Commit 8695455d authored by Drew Leonard's avatar Drew Leonard
Browse files

Design document

parent b83f90e4
Pipeline #3117 failed with stage
in 11 minutes and 41 seconds
%% Cell type:markdown id: tags:
Much of the following is adapted from a demonstration presented to KIS staff during the design phase of the project. That demonstration can be found [here](https://gitlab.leibniz-kis.de/ajl/python-user-api/-/blob/fido-demo/fido-demo.ipynb).
%% Cell type:markdown id: tags:
## Overview of the API design
%% Cell type:markdown id: tags:
Programmatic access to the SDC data will be provided by a custom client for SunPy's `Fido` interface. This approach will allow the user to query and download data using SunPy, which will provide consistency with users' experiences working with other solar data in Python, and compatibility with the large and growing number of available scientific Python packages. It will also minimise duplication of effort by building on the achievements of the SunPy community rather than developing an entirely new interface from scratch.
%% Cell type:markdown id: tags:
## Relationship to SunPy
%% Cell type:markdown id: tags:
`Fido` is SunPy's unified search and download interface. It allows users to query many different data sources at once using a system of attributes to specify the particular data the user is looking for. A query returns a table of results which can be inspected and sliced, such that the user can either download all of those results or a subset of them. This interface is mature and well maintained, and provides a good basis for the SDC tools. The custom client will therefore function as a backend to `Fido`, providing access to the SDC servers while abstracting that functionality away and leaving the user experience mostly unchanged.

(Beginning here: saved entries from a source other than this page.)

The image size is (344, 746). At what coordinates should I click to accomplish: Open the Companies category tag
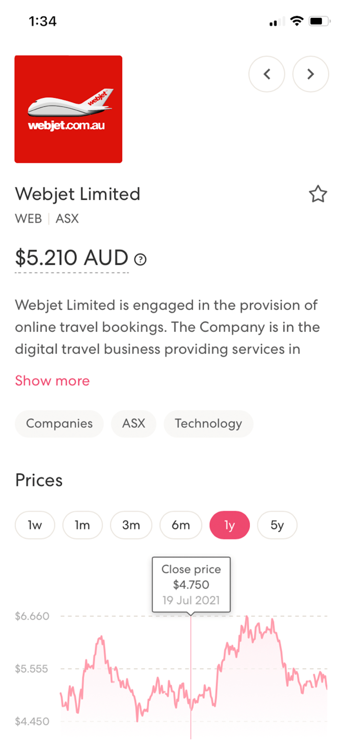[59, 423]
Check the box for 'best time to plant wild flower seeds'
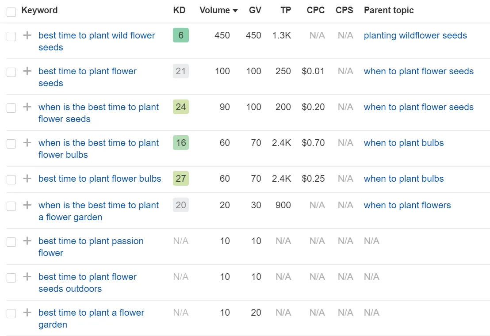 11,37
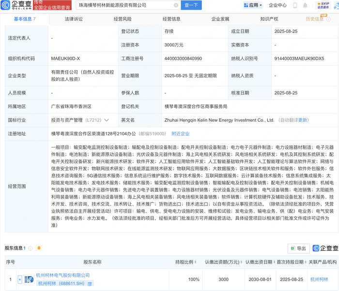Open the 附近企业 link
Screen dimensions: 339x291
coord(181,134)
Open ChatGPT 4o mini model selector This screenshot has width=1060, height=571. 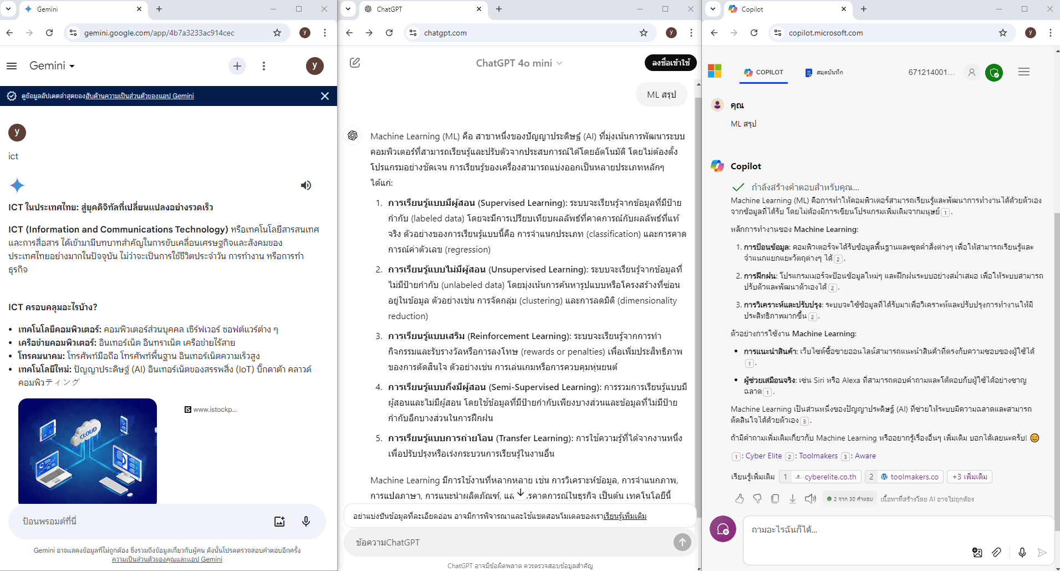pos(519,63)
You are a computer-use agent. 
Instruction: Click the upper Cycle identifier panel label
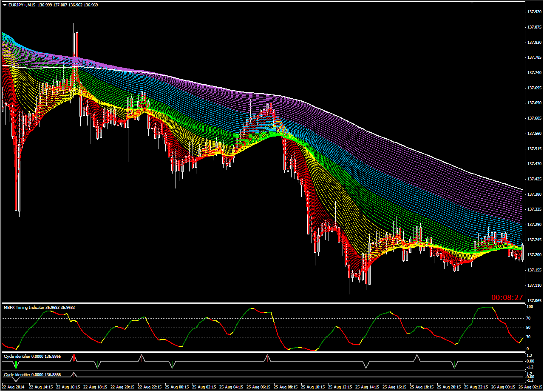pyautogui.click(x=17, y=356)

%% Cell type:markdown id: tags:
SunPy also provides a variety of attributes in its `attrs` submodule for the purpose of defining data parameters. Those defined in SunPy core are suitable for most purposes, but where they are not sufficient to describe data provided by the SDC, custom definitions will be made available through the recommended SunPy API. This allows the workflow of querying and downloading data to remain the same, even when using custom attrs.
%% Cell type:markdown id: tags:
In the first instance the SDC tools will be developed in a stand-alone package distinct and separate from SunPy. At a later date and in consultation with the SDC and SunPy community, that package may apply to become [SunPy Affiliated](https://sunpy.org/project/affiliated), or some or all of the functionality may be merged into the core SunPy package. This eventual choice will not impact the design.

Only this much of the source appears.